Albums like Lucid Interval and Exploiting Dysfunction put Cephalic Carnage in the upper echelons of death/grind, so when Willowtip put out this EP back in 2002, the unexpected downshift in speed threw everyone for a loop. Known for playing complex and hyper-labyrinthine grind, these pot-fueled Colorado grind maniacs pulled a total 180 and headed straight into doom metal territory for this nineteen-minute track. It was originally slated to be the first in a three-part series that ultimately never happened, and Halls of Amenti eventually went out of print. Relapse has just reissued the disc, packaging it in a full color digipack and dropping the killer clear-disc layered layout of the original, but it's enough just to have this slab of mutant doom back in print after all of these years.
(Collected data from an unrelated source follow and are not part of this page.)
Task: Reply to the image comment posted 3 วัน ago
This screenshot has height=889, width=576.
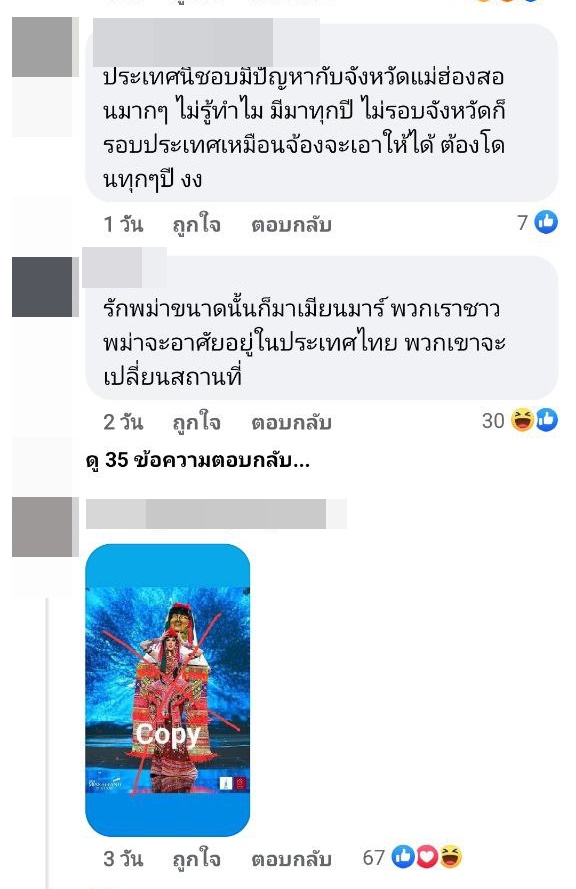Action: point(291,859)
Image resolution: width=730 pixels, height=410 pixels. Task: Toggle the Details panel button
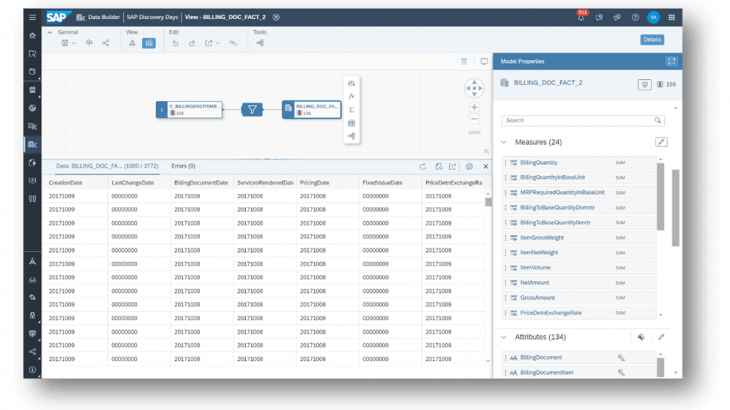(x=652, y=40)
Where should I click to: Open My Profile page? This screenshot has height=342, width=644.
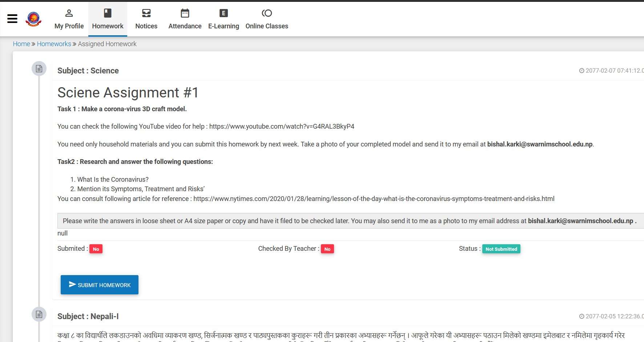coord(69,19)
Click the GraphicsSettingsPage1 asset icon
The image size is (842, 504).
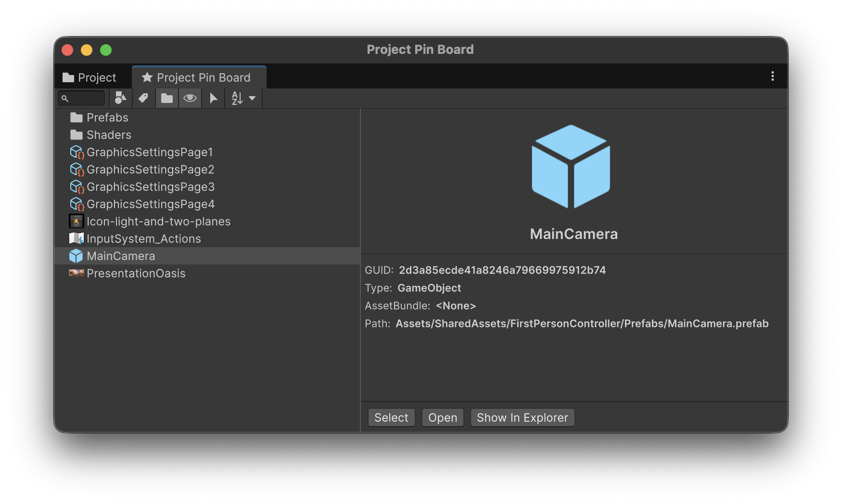click(77, 152)
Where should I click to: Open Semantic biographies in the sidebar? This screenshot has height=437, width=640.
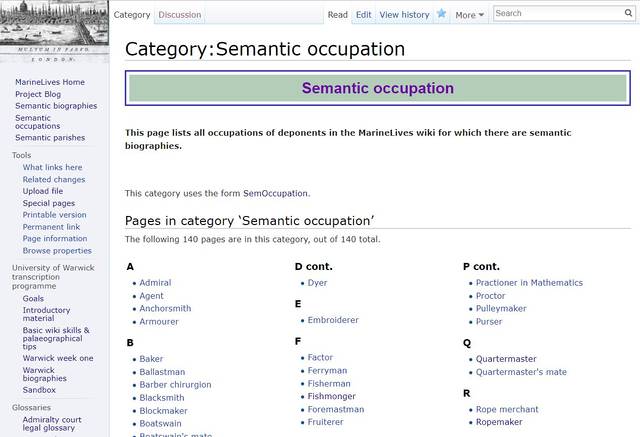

"Halls Of Amenti" starts as a creeping Sabbathian plod, massive doom metal riffage with ultra-deep monstrous vokills, but six minutes in, everything falls away and is replaced by haunting clean vocal harmonies, acoustic strum, a minimal doom riff in the background; it's almost folky sounding for a moment, but then the whole band crashes back in with a tangled frenzy of somber folk melody, chaotic drumming, those moaning vocals layered with deeper deathgrowls, the sound shifting back and forth between the crushing doom and the eerie psych-flecked strum, bits of electronic glitch flittering at the edges. After a minute or two the music once again falls away into minimal drone, then the doom drops in once again, crashing through the stillness, rising into a vicious psychotic doomdirge, a mass of wailing vocals and monstrous growls and massive doomdeath, eventually moving into a hectic, mathy angular math-sludge workout of stuttering riffage and vaguely martial rhythms, droning electronic noise and effects becoming more and more prominent, in the end finally turning this into a freaked-out electronics-infested angular sludge freak-out fading away into nothingness...
At the time, not at all what I would have expected from these guys, an Ep that's aligned with the ultra-slow sludge of Corrupted, Esoteric, Bunkur, Thergothon and Skepticism, but since the original release of Halls Of Amenti, they've continued to explore the slower, more doom-influenced side of their music (though nothing has been as snaillike and doomed as this disc!).